A flawed software upgrade is being blamed for Monday’s four-hour outage of the Blackberry e-mail network. A botched software upgrade was also cited in a lengthy April 2007 outage on the network operated by Research in Motion (RIMM). Late yesterday the company issued a statement about the cause of Monday’s incident:
RIM’s early investigation of the service interruption that occurred on Monday points to a problem with an internal data routing system within the BlackBerry service infrastructure that had been recently upgraded. The upgrade was part of RIM’s routine and ongoing efforts to increase overall capacity for longer term growth. RIM continuously increases the capacity of its infrastructure in advance of longer term demand. Similar upgrades have been successfully implemented in the past, but there appears to have been a problem with this specific upgrade that caused the intermittent service delays.

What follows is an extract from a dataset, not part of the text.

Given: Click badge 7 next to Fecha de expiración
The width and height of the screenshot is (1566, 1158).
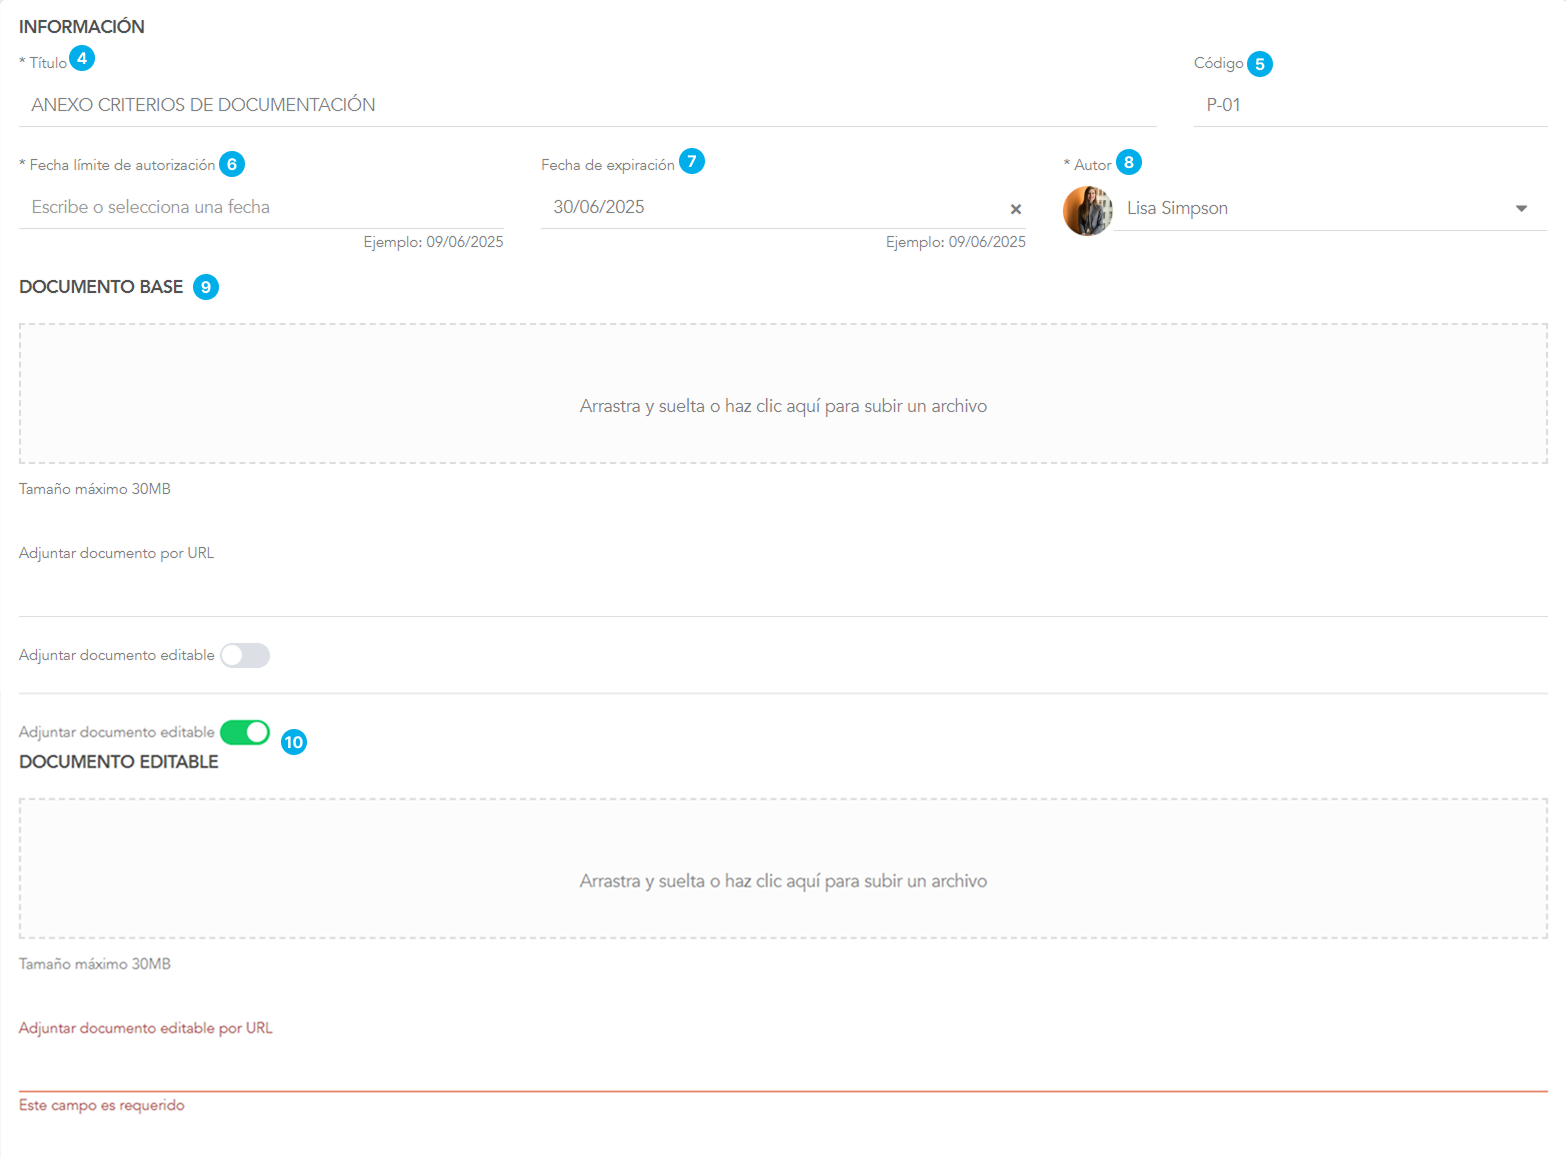Looking at the screenshot, I should click(x=692, y=161).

Research in Motion is known to have conducted maintenance over the Feb. 9-10 weekend, including upgrades to hardware components, databases and administrative networking systems.

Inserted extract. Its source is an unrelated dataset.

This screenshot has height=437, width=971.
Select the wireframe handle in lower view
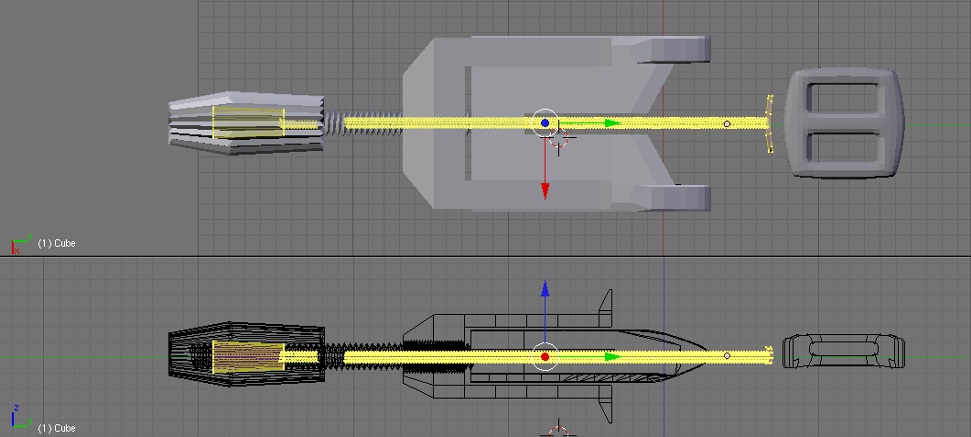point(246,355)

In the wake of the outage, some analysts were recommending that clients not to rely solely on the Blackberry network. Many analysts are raising questions about RIM’s infrastructure design and apparent reliance on data centers in a single location – Waterloo, Ontario – to route all its North American mail.
“The failure raised questions as to whether RIM, which has chosen to keep its entire network infrastructure in-house and in relatively centralized form, can continue to scale to meet demand for BlackBerry services,” wrote InformationWeek.
The New York Times noted that RIM “has previously said that North American messages are handled by two operations located near its head office in Waterloo, Ontario. Several analysts speculated that because not all eight million North American BlackBerry users were affected on Monday, only one of those centers was plagued by software trouble.”
Telecommunications analyst Iain Grant told the Times that the latest outage “strongly suggest that R.I.M. needs additional operating centers to provide more backup and that its software testing systems are inadequate for the company’s operating scale.”